Muhafazakarlığın çeyrek asırdır devlet yönetme tecrübesi Müslümanlar üzerinde inanılmaz bir tesiri doğurdu. Bu vakte kadar genelde aşağılık psikolojisi üzerinden kamusal alanda varlık mücadelesi veren ve bu mücadelede de İslami referanslarla muhalefette bulunan Müslüman kitle gelinen noktada pragmatizmi hayli içselleştirdi. Bunun sonuçları bana kalırsa çok ağır oldu. Bu faydacılık anlayışı günlük ibadetlere ve ahlaka da aktı ve ortaya çıkan tavırda tüm tefrik melekeleri budanmış bir Müslümanlık anlayışı faş oldu.
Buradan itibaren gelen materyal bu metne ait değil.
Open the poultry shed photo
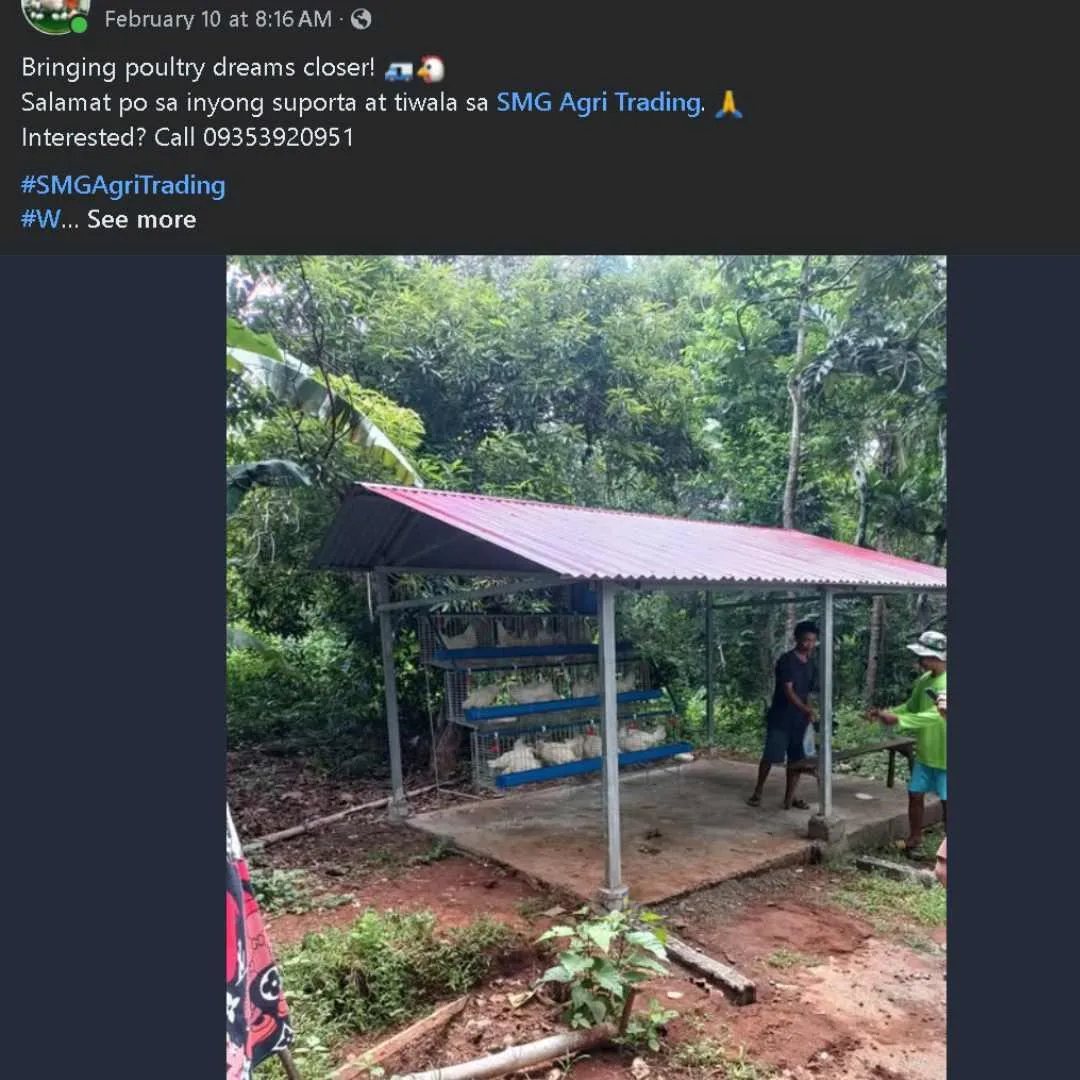This screenshot has height=1080, width=1080. [x=586, y=667]
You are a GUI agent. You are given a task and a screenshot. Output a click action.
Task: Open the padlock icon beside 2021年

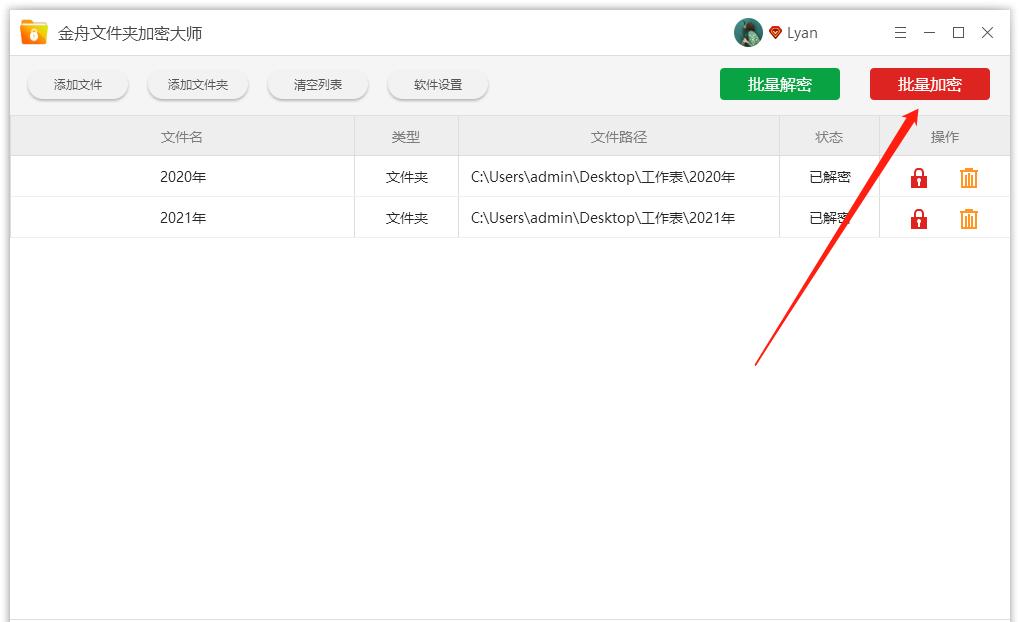[918, 217]
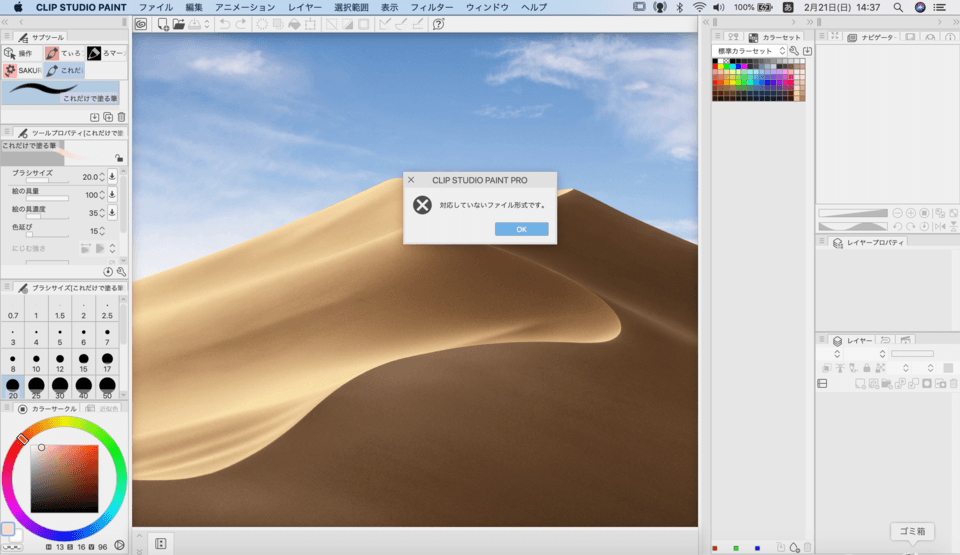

Asırlardır yatkın olduğumuz lider kültü bir anda hortladı. Ancak burada artık temsil edilen şeyi "zıllullah fi'l ard" kavramı ifade etmiyordu. Belki yine içten içe kült bu kılıfa uydurulsa da bildiğimiz manada ulus devletinin kutsanması süreci işliyordu. Belki de olabilecek en kötü manzarayla karşı karşıya kaldık. Basit bir İslami muhakemeyle bile reddolunabilecek ahlaki ve ameli zaaflar Müslümanların bagajına boşaltıldı. Bu çeyrek asır içinde böyle bir Türkiye'ye doğan gençler bunlar Müslümansa benim Müslüman olmam mümkün olamaz diye düşünerek pratik hayatlarındaki sekülerliği akidelerine de taşıdılar.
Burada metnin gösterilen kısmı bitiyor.